Eastwood has no time for Lee’s gripes. “He was complaining when I did Bird [the 1988 biopic of Charlie Parker]. Why would a white guy be doing that? I was the only guy who made it, that’s why. He could have gone ahead and made it. Instead he was making something else.” As for Flags of Our Fathers, he says, yes, there was a small detachment of black troops on Iwo Jima as a part of a munitions company, “but they didn’t raise the flag. The story is Flags of Our Fathers, the famous flag-raising picture, and they didn’t do that.

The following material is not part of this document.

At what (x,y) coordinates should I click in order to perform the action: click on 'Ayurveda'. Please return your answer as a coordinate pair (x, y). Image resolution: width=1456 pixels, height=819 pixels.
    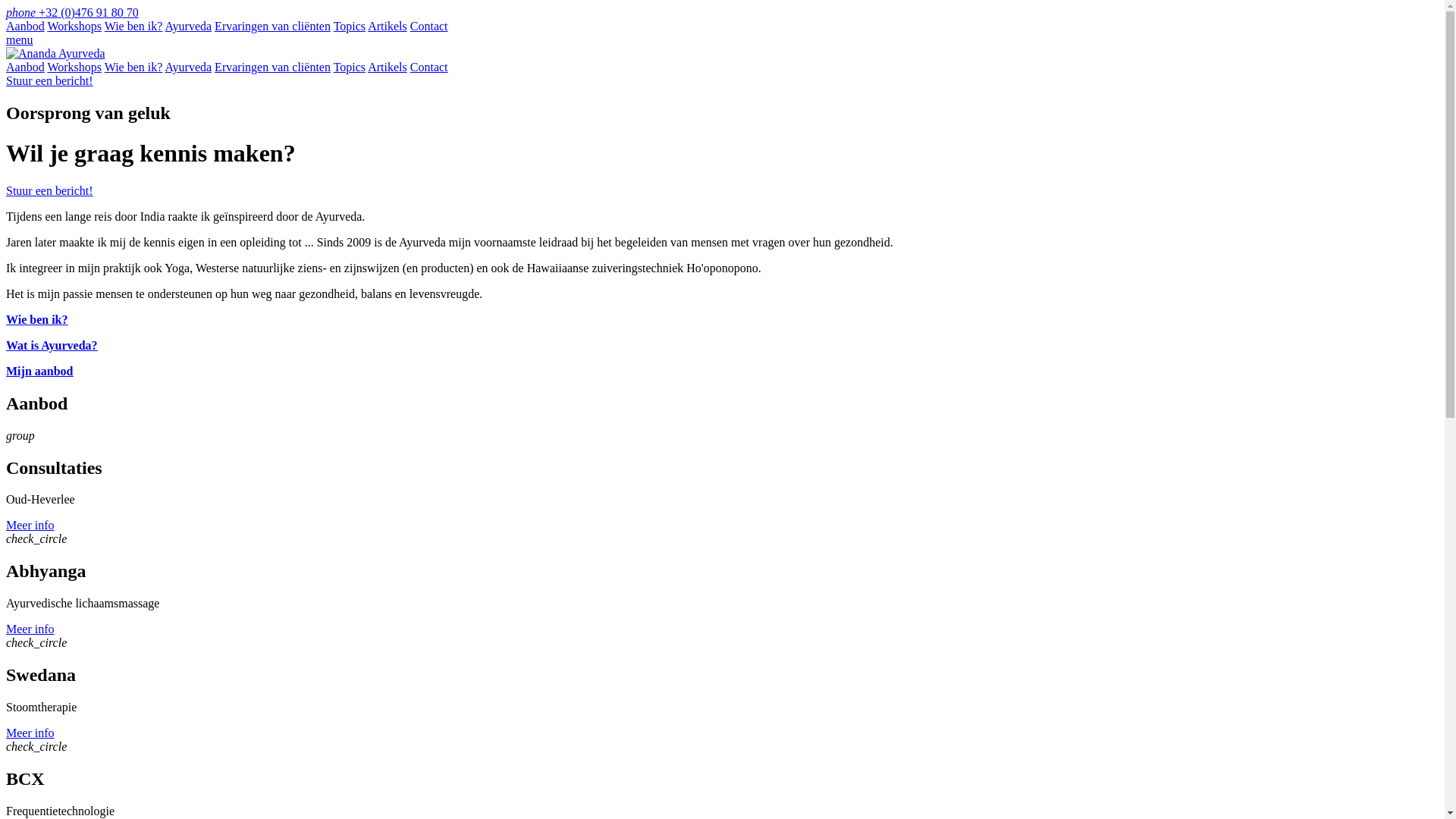
    Looking at the image, I should click on (164, 66).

If I go ahead and put an African-American actor in there, people’d go, ‘This guy’s lost his mind.’ I mean, it’s not accurate.”
Lee shouldn’t be demanding African-Americans in Eastwood’s next picture, either. Changeling is set in Los Angeles during the Depression, before the city’s make-up was changed by the large black influx. “What are you going to do, you gonna tell a fuckin’ story about that?” he growls. “Make it look like a commercial for an equal opportunity player? I’m not in that game. I’m playing it the way I read it historically, and that’s the way it is. When I do a picture and it’s 90% black, like Bird, I use 90% black people.”
Eastwood pauses, deliberately – once it would have provided him with the beat in which to spit out his cheroot before flinging back his poncho – and offers a last word of advice to the most influential black director in American movies. “A guy like him should shut his face.””
Read the whole enchelada. Seriously, it gets even better.
“Dirty Harry – the story of a cop railing against bureaucracy and pursuing criminals according to his own whim – has been so imitated that it is hard to imagine the revulsion that spilled over it upon its release. The New Yorker’s critic, Pauline Kael, called it “fascist”, and other reviewers heaped similar scorn on it. They wondered whether holding a .44 Magnum in a suspect’s face was the best way to pursue justice; they wondered whether the San Francisco setting was a slap at one of America’s most liberal cities; even the CND belt buckle sported by Scorpio, the serial killer in the film, was interpreted as a swipe at the left. With the cop thriller supplanting the western as Hollywood’s action genre of choice, Eastwood was surely the political as well as cinematic successor to John Wayne.
But moviegoers took little notice of those who attacked the film. They flocked to the cinemas, Dirty Harry’s dialogue passed into common parlance, and it now occupies an important if uneasy place in film history.”
Dirty Harry trivia you probably don’t know:
“(John) Wayne had turned the film down, as had Steve McQueen, Robert Mitchum and various others. Frank Sinatra was set to star until, according to showbiz lore, tendonitis in his wrist prevented him from handling the Magnum’s heavy recoil. “Probably just bullshit,” says Eastwood. But Ol’ Blue Eyes’ loss was Young Blue Eyes’ gain. Eastwood brought director/collaborator Don Siegel to the project. And, courtesy of a much misquoted line – “You’ve got to ask yourself one question: do I feel lucky? Well do ya, punk?” – the picture turned Eastwood from cowboy star into everyman icon.”
Personally, I loved this bit:
“These days Eastwood doesn’t really look back on his old films, though he mentions a viewing of The Outlaw Josey Wales, a film some regard as his masterpiece. He meant to watch for five minutes, but ended up sitting all the way through. “The films that I’ve done in recent years are the ones I remember the most,” he says. “I guess I’m living in the present more than the past.””
The Outlaw Josey Wales is my all-time favorite Clint Eastwood flick.
Josey (To the indian chief): “Dyin’s easy for men like you and me, it’s livin’ that’s hard.” LOL!